© 2020 SourceMedia. All rights reserved.

Wells Fargo’s disappearing advisors: Headcount down a net 456

Wells Fargo’s advisor ranks fell again, dropping a net 456 year-over-year.

The bank reported 13,512 advisors on its rolls — down from 13,968 for the same period a year ago, according to Wells Fargo’s earnings issued Tuesday.

The wirehouse has struggled to hang onto talent as hundreds of advisors have made for the exits over the past three years, in part due to ongoing scandals and regulatory problems associated primarily with the firm’s consumer bank.

The other headwind Wells Fargo faces is industrywide: an aging workforce.

Research firm Cerulli Associates estimates that roughly 37% of advisors are expected to retire over the next decade. In response, firms have retuned succession planning programs to incentivize senior advisors — and the hefty assets they manage — to stay put until they retire rather than move to a competitor that may offer a more attractive recruiting and retirement package.

Wells Fargo revamped its retirement program for employee advisors in March 2019, adding new incentives for retiring advisors as well as for those inheriting the departing advisor’s book of business. The firm also added a non-solicitation provision. Wells executives said at the time they anticipated “lots of transfers of client books” as a result of demographic changes in wealth management.

The retirement program is available to a smaller brokerage force than Wells Fargo fielded a few years ago. Headcount stood at 15,086 for the third quarter 2016 when the bank’s fake accounts scandal first came to light. The firm fields approximately 1,500 fewer advisors today.

During that time the bank has paid more than $1 billion in regulatory penalties and fines, the Federal Reserve imposed an unprecedented cap on Wells Fargo’s growth and the bank has replaced its CEO twice.

Wells Fargo’s new CEO, Charles Scharf, acknowledged the firm’s ongoing regulatory woes during a call with analysts. “We have not effectively addressed our shortcomings,” he said.

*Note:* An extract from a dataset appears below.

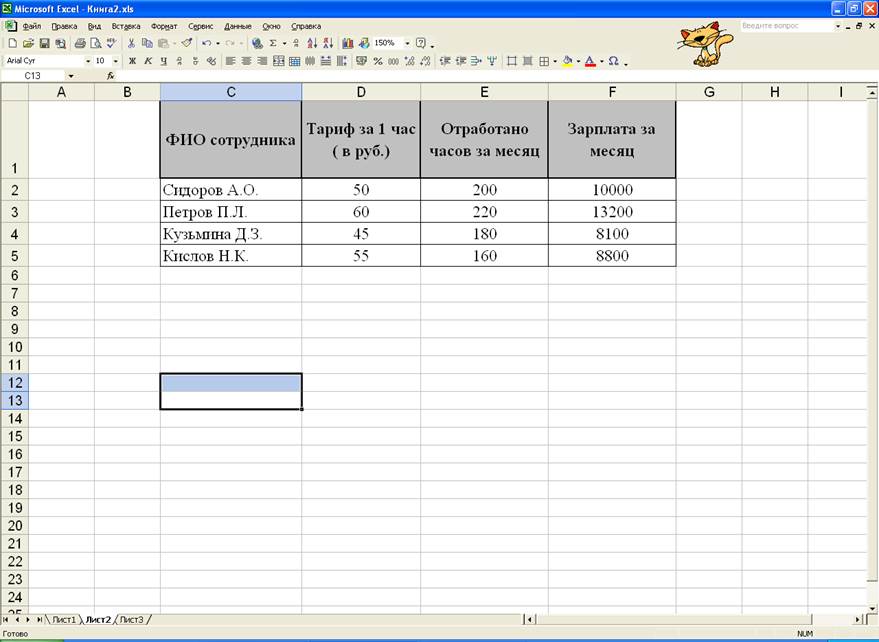
Task: Switch to the Лист3 sheet tab
Action: click(132, 620)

Effectively or not, Wells Fargo is still in the process of addressing its issues. The bank took a $1.5 billion charge during the fourth quarter for litigation accruals, which included “previously disclosed retail sales practices matters,” Wells Fargo said in its quarterly report.

Many advisors who have left the wirehouse have found new homes at regional broker-dealers such as Stifel, Raymond James and Benjamin F. Edwards.

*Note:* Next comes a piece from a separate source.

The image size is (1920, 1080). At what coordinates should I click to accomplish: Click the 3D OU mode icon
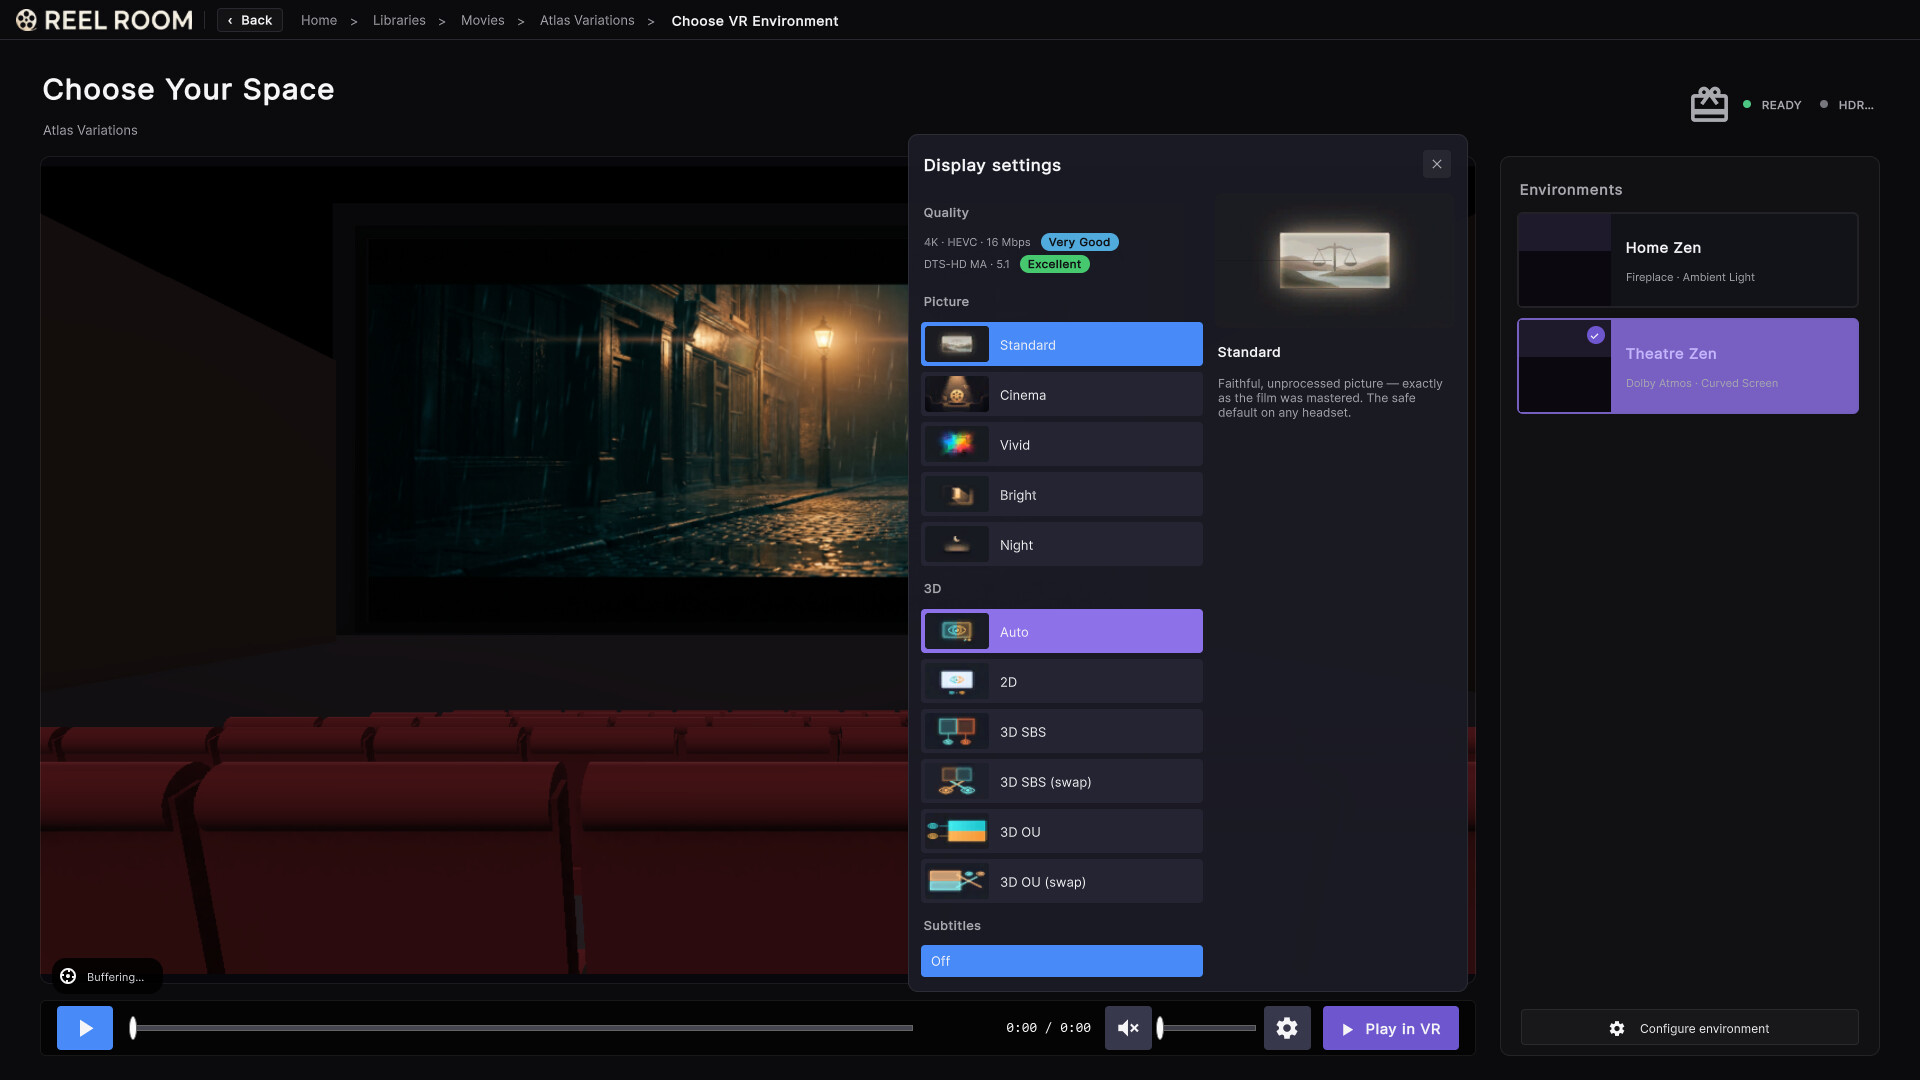pyautogui.click(x=957, y=832)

Wells Fargo has upped its recruiting efforts. A company spokeswoman said the wirehouse had its best recruiting year since 2016. She did not share specify the number of advisors the firm had hired.

New recruits in 2019 had an average production of $719,000, up from $565,000 for the prior year, the spokeswoman said.

“Our decline [in headcount] this quarter was based primarily advisors retiring and leaving the industry. We are optimistic about our recruiting prospects for 2020,” she said.

Wells Fargo’s client assets, meanwhile, have risen in part due to higher market valuations. The wealth management business — which includes a wirehouse, an independent broker-dealer and a bank channel — reported client assets rose 10% year-over-year to $1.9 trillion.

The wealth management unit’s net income fell due to higher expenses and lower revenue. Net income plummeted 63% to $254 million. Net interest income dropped 18% to $910 million due to the low interest rate environment, according to Wells Fargo. And noninterest expenses soared 23% to reach $3.7 billion.

The firm attributed wealth management’s net income drop to, in part, “higher equipment expenses.” A company spokeswoman declined to provide additional details.